Desde 1996, quase 4 milhões de endereços web foram registrados no domínio ".br". De lá para cá, cada página pode ter sofrido centenas de alterações durante o seu período de existência, o que nos dá uma ideia da quantidade de informações relativas à nossa cultura e sociedade atual que estão deixando de ser arquivadas. Muita coisa pode levar a perda de todo o conteúdo que estava ali: se a página em questão for privada, se o seu dono não pagar o servidor ou se simplesmente a empresa que hospeda fechar as portas. 

E essa perda não é exclusiva das páginas da web, mas também das redes sociais. Lembra do Orkut? O conteúdo daquela que já foi a maior rede social do Brasil, com quase 30 milhões de usuários, não pode ser mais acessado. Em 10 anos de funcionamento, foram produzidos bem mais do que scraps e testemunhos. Além dos conteúdos colaborativos das comunidades, a rede social poderia ser uma fonte histórica daquele momento do país. Será esse o futuro do Facebook?

Salvar como

Talvez, não. Segundo Cunha, a curadoria digital pode reduzir os riscos de obsolescência da produção online.

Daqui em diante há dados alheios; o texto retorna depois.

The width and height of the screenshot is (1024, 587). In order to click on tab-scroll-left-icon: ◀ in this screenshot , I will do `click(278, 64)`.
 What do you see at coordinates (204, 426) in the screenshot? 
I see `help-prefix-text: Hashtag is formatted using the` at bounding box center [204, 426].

Salvar conteúdo da internet não é exatamente uma ideia nova. Por exemplo, o Internet Archive já existe há 20 anos e permite o acesso a 334 bilhões de páginas da web que estão arquivadas por eles. Para Cunha, a organização faz um papel primordial, que deveria servir de inspiração para um projeto similar por aqui. “Parte da memória brasileira está contida nas páginas e sítios da internet. Essa futura organização poderia ser criada por meio de um esforço conjunto entre os governos e as instituições privadas”, sugere.

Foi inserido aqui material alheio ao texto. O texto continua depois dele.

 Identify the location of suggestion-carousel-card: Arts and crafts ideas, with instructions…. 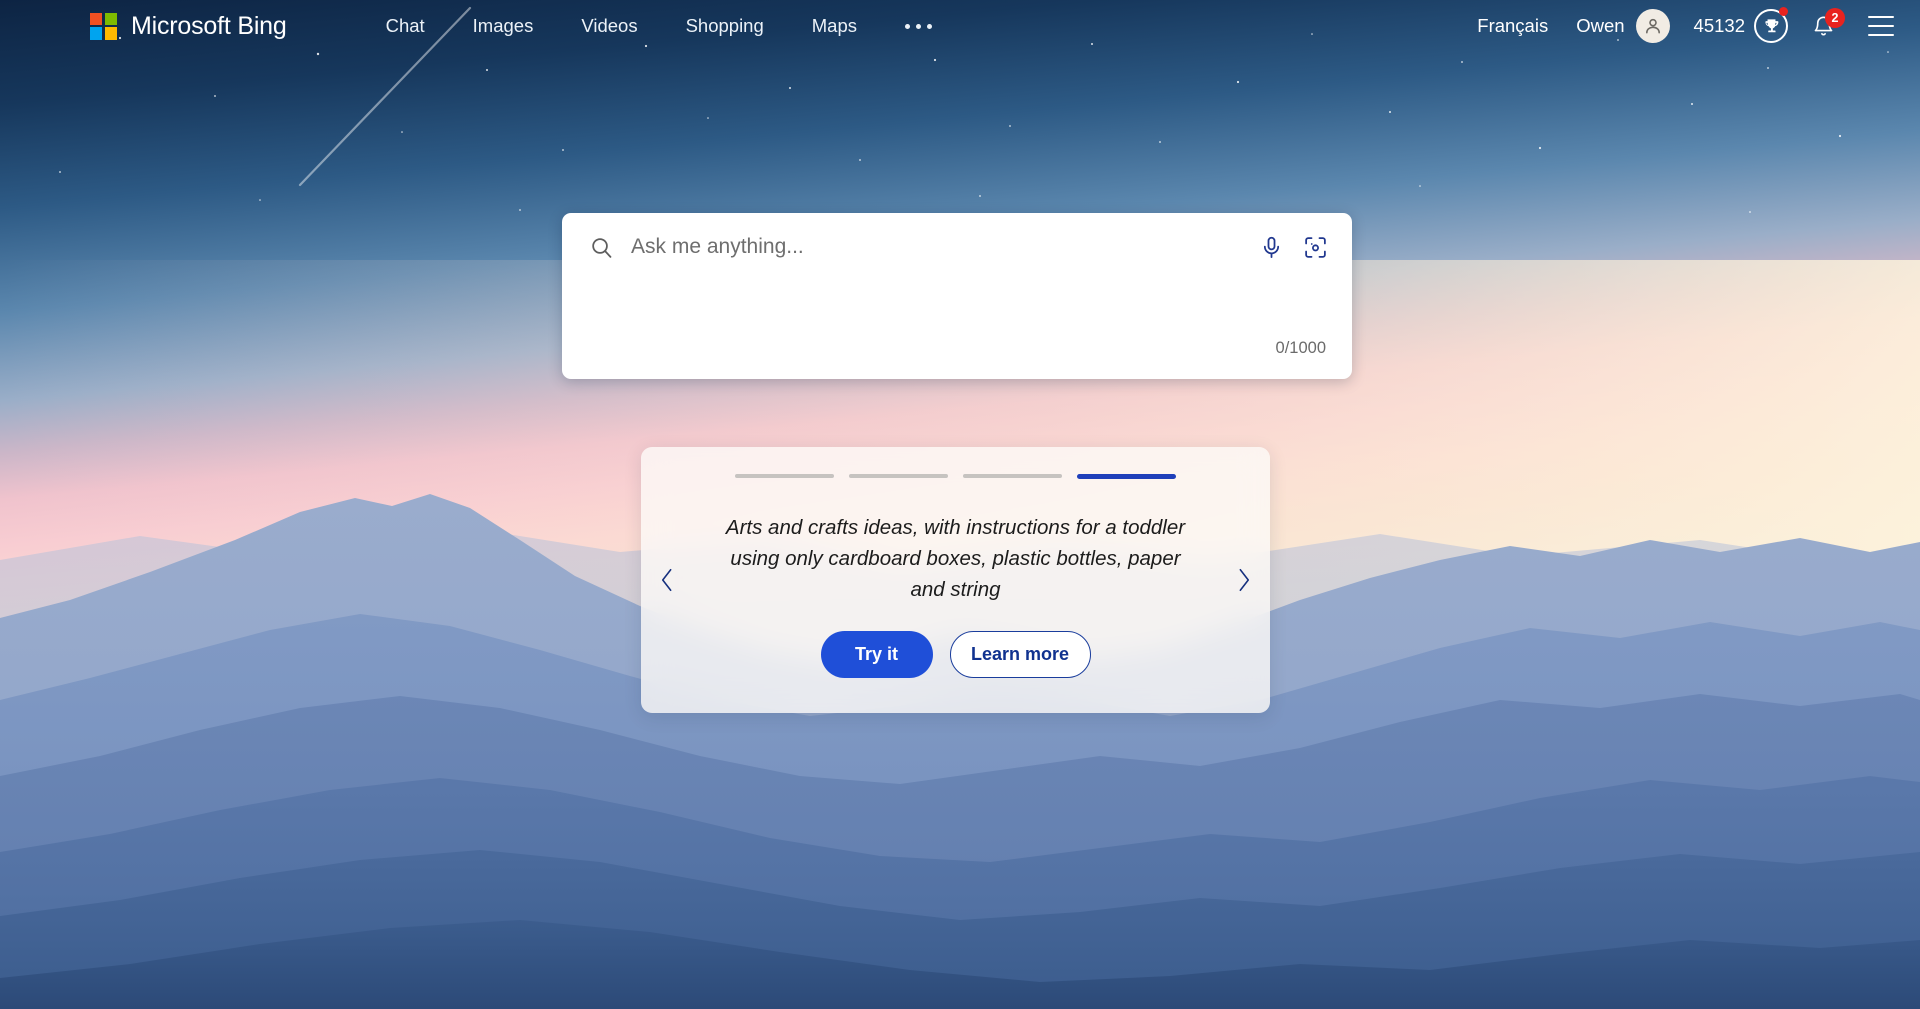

Nesse sentido, Brayner aponta que para preservar os conteúdos de maneira eficaz e segura é necessário que os governos nacionais garantam o arquivamento das páginas Web. “O Chile vem realizando este trabalho há pelo menos oito anos como parte essencial do desenvolvimento e preservação de acervos da sua biblioteca nacional”.

O que deve ser preservado?

Segundo Brayner, isso envolve priorizar páginas web, blogs e perfis sociais (nesse último caso é necessária a autorização de seus donos), considerados pertinentes para nossa era.

Pensemos em um artista brasileiro com grande representatividade: Caetano Veloso. Sabemos que ele possui um perfil em redes sociais e escreve para blogs, estabelecendo um paralelo entre a sua produção artística e a sua visão de mundo 

Aquiles Alencar Brayner, curador digital da British Library

Pereira diz: “O que você guarda e como você guarda é fundamental.” E levanta o problema de como definir o que deve ser guardado e qual o critério a ser usado. “A história precisa de personagens mais importantes - mas quem são eles? Qual a perspectiva que você vai usar pra resolver isso? E como guardar toda essa informação? É preciso uma política de gestão de armazenagem, o ideal é salvar o máximo possível”.

Nas mãos de empresas

Muito desse conteúdo está nas mãos de empresas privadas, que nem sempre estão interessadas em acumular conteúdo digital. Voltamos ao Google: ao mesmo tempo que fomenta iniciativas de preservação digital por meio do grupo Google Arts and Culture, o Google não teve dó de acabar com o Orkut e todo o seu conteúdo. 

“Muitas organizações começam a preservar o seu acervo digital e isto deveria ser uma norma rotineira para todo o tipo de instituição, grande ou pequena, pública ou privada”, diz Cunha.

Enquanto as empesas não decidem o que fazer, instituições públicas se mexem. A Biblioteca do Congresso Americano (Library of Congresspassou a preservar parte das mensagens do Twitter como forma de garantir no futuro a possibilidade de uma análise da conjuntura política norte-americana por meio das mensagens postadas diariamente pelos políticos do país. 

E eles não estão sozinhos:  O National Archives no Reino Unido tem permissão do governo para arquivar as postagens do Twitter das contas dos ministérios nesse mesmo intuito

É indubitável o fato de que vivemos em uma sociedade da documentação. Desde o momento do nosso nascimento são criados dados a nosso respeito. No ambiente digital, a quantidade de pegadas que vamos deixando é infinitamente maior do que antes

Brayner

A premonição de Vint Cerf, então, ganha aspectos mais reais quando pensamos que é possível ir a um museu conferir diários escritos há centenas de anos, mas aqueles depoimentos que você trocou com seus amigos no Orkut se perdeu para sempre.